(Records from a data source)
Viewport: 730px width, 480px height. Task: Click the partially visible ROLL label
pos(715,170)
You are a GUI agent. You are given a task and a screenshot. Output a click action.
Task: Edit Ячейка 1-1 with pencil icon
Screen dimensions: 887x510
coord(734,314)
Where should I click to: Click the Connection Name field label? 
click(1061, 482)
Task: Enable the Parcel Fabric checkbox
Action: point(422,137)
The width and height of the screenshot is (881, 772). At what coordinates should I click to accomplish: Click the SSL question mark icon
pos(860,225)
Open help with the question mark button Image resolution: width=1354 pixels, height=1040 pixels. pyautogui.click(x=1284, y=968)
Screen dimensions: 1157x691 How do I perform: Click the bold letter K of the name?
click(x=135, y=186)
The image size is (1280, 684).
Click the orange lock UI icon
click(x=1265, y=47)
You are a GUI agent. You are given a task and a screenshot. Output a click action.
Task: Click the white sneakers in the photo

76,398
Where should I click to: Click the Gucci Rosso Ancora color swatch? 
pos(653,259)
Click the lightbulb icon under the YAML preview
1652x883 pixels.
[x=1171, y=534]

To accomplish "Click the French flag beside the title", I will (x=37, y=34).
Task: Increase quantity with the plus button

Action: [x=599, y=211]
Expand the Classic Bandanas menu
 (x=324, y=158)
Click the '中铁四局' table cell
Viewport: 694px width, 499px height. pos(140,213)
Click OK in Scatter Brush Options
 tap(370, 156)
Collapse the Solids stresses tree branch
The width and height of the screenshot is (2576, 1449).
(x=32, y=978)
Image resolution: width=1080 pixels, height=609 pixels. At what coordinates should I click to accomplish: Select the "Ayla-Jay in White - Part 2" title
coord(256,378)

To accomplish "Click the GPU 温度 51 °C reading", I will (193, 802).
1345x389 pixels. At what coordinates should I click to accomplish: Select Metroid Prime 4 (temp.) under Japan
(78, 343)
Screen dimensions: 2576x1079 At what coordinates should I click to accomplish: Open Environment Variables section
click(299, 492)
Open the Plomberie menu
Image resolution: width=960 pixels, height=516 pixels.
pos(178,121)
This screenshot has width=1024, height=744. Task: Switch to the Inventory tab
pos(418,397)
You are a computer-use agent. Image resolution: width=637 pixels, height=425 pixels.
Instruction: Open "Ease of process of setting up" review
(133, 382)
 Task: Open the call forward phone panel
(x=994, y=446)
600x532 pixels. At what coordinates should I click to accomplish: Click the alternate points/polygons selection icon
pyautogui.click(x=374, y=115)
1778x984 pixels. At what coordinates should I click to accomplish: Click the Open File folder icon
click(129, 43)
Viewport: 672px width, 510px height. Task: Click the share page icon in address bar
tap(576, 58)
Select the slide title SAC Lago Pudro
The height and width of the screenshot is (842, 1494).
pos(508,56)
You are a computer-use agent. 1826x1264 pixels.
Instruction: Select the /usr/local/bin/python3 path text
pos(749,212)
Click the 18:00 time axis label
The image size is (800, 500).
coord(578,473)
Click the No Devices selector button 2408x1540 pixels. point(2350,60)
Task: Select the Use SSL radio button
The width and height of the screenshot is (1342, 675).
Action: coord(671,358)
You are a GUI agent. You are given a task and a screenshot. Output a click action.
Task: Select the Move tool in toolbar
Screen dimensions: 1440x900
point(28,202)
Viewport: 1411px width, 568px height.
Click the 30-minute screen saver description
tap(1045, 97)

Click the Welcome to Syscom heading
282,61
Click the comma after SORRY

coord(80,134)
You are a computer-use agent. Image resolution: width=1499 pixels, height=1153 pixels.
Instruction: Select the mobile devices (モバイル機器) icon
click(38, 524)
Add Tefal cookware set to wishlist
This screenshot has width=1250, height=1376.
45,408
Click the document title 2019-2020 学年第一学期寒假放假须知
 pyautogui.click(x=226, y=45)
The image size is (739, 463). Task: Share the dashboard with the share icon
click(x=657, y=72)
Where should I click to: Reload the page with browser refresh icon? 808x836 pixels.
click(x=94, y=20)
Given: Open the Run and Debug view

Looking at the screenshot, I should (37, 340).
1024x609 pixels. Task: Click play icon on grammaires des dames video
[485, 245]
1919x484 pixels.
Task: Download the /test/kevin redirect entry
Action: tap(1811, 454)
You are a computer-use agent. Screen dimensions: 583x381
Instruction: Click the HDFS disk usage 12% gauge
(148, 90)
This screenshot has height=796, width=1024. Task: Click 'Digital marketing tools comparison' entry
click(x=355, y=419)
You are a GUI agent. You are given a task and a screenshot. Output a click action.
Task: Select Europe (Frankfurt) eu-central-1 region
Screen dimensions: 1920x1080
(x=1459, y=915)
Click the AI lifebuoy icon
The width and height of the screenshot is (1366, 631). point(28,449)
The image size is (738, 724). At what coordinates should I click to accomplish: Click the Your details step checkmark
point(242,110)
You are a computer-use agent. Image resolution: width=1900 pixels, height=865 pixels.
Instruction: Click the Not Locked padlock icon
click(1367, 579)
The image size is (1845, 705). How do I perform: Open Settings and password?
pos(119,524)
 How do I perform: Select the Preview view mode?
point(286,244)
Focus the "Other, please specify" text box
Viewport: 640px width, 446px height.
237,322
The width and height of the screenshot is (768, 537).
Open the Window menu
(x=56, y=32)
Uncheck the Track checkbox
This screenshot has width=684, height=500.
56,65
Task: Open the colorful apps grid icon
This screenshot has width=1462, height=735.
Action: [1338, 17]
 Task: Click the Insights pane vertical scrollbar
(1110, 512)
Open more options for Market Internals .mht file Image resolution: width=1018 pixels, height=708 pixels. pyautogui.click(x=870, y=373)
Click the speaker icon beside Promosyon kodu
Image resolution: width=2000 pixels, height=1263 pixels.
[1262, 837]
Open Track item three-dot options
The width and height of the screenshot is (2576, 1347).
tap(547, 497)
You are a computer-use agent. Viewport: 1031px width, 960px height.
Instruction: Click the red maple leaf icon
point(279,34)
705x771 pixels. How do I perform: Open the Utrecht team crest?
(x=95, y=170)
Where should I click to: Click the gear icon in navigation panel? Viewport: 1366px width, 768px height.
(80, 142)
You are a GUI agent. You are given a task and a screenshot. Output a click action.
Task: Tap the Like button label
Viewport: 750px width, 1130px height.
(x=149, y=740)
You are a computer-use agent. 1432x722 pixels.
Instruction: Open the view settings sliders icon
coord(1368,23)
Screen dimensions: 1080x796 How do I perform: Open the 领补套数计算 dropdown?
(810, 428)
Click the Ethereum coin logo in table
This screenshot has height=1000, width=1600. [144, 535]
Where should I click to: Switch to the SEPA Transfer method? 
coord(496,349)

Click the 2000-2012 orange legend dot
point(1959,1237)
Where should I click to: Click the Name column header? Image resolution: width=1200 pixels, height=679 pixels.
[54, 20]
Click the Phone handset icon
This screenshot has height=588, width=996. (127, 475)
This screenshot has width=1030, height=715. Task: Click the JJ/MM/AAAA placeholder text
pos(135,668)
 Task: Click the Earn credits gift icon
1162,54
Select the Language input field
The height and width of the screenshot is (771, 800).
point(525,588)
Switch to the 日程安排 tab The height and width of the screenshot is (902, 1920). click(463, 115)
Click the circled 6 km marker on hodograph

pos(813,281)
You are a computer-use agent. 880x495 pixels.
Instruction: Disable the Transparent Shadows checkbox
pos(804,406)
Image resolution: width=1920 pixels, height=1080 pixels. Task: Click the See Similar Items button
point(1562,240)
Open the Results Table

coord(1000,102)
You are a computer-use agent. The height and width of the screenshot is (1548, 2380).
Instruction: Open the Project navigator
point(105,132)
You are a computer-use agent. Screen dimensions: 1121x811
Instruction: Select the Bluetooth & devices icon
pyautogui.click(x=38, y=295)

Given task
Return the lines of the data word for word, starting at the line containing "Click the Ethereum coin logo in table" and ending at the line containing "point(1959,1237)".

Answer below
Click the Ethereum coin logo in table
This screenshot has height=1000, width=1600. [144, 535]
Where should I click to: Switch to the SEPA Transfer method? 
coord(496,349)

Click the 2000-2012 orange legend dot
point(1959,1237)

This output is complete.